No dia em que foi noticiado o recuo no novo aeroporto de Lisboa, uma notícia no New York Times atualizava dados transmitidos pela sonda Perseverance, a partir de Marte. Um retrocesso em Portugal leva sensivelmente o mesmo tempo que planear a chegada a um novo planeta… a pé.
Onde é que isto nos conduz? Ao caminho da regionalização. Mas esse caminho é uma discussão que se arrasta há quase 50 anos. Nesse intervalo de tempo, o homem chegou à lua, a ditadura foi-se, a Europa uniu-se, o muro de Berlim caiu, a URSS dividiu-se, Timor libertou-se, os bancos faliram, Sadam foi derrubado, o terrorismo cercou-nos, a Troika chegou, a Troika partiu, e um vírus confinou-nos. E nós continuamos entretidos na dormência da discussão.
Há que ache que isto custará mais dinheiro. Mas eu acho que a questão que se coloca não é quanto se vai gastar a mais com as regiões, mas quanto estamos a gastar a mais por não as termos.

VEJA AQUI O ARTIGO DE OPINIÃO COMPLETO:
“
Só um saltinho
No dia em que foi noticiado o recuo no novo aeroporto de Lisboa, uma notícia no New York Times atualizava dados transmitidos pela sonda Perseverance, a partir de Marte. Um retrocesso em Portugal leva sensivelmente o mesmo tempo que planear a chegada a um novo planeta. O Aeroporto Internacional do Centro, que deveria ser solução a ponderar, fica demasiado longe para quem é de Lisboa. Caricato é que, para a localização se manter junto a Lisboa, há quem advogue que essa mesma distância se tornará suficientemente perto para a Região Centro. “Só um saltinho”, dizem.
Olhando para o nosso território, apercebemo-nos de que temos uma especial apetência para chover no molhado, para atrair investimento onde já existe investimento, ao invés de atrair investimento para onde não existe.
Vejamos o caso do turismo. As estadas na Região Centro cifram-se no baixíssimo número de 1,6 dormidas por hóspede. Ao passo que a estada média no País tem variado, nos últimos cinco anos, entre os 2,4 e os 2,8. Por que é isto importante? Porque o aumento da estada média dos hóspedes numa região como a nossa é um fator decisivo em termos económicos. Um aeroporto fará toda a diferença na captação de turistas.

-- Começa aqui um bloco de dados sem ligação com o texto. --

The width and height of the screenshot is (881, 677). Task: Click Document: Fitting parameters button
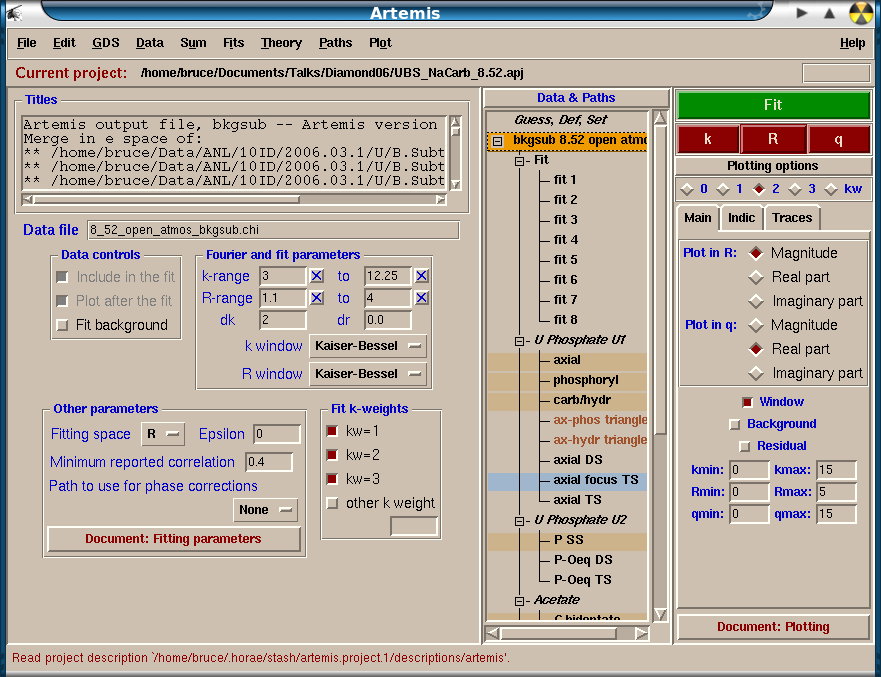coord(173,539)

Onde é que isto nos leva? Ao caminho da regionalização. Mas esse caminho, uma vez mais, é uma discussão que se arrasta há quase 50 anos. Nesse intervalo de tempo, o homem chegou à lua, a ditadura foi-se, a europa uniu-se, o muro de Berlim caiu, a URSS dividiu-se, Timor libertou-se, os bancos faliram, Sadam foi derrubado, o terrorismo cercou-nos, a Troika chegou, a Troika partiu, e um vírus confinou-nos. E nós continuamos entretidos na dormência da discussão.
Há quem diga que Portugal é pequeno de mais para ter regiões, e que ele próprio é uma região. Contudo, a Dinamarca tem cerca de metade da nossa população e dá-se muito bem com o modelo. Curiosamente, há quem desvalorize a Dinamarca, porque os tipos só querem saber de educação, e turismo, e cultura, e combate à corrupção, e outras banalidades em que somos exímios a discutir. Por vezes discutimos tanto, mas tanto-tanto, que nos tornamos ingovernáveis.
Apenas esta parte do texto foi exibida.